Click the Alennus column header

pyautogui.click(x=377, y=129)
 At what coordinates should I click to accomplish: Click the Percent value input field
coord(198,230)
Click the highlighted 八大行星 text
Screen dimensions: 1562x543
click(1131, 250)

◆ Stated exercise: Reproduce the material above without any changes.

◆ Response for this exercise:
Click the Alennus column header

pyautogui.click(x=377, y=129)
 At what coordinates should I click to accomplish: Click the Percent value input field
coord(198,230)
Click the highlighted 八大行星 text
Screen dimensions: 1562x543
click(1131, 250)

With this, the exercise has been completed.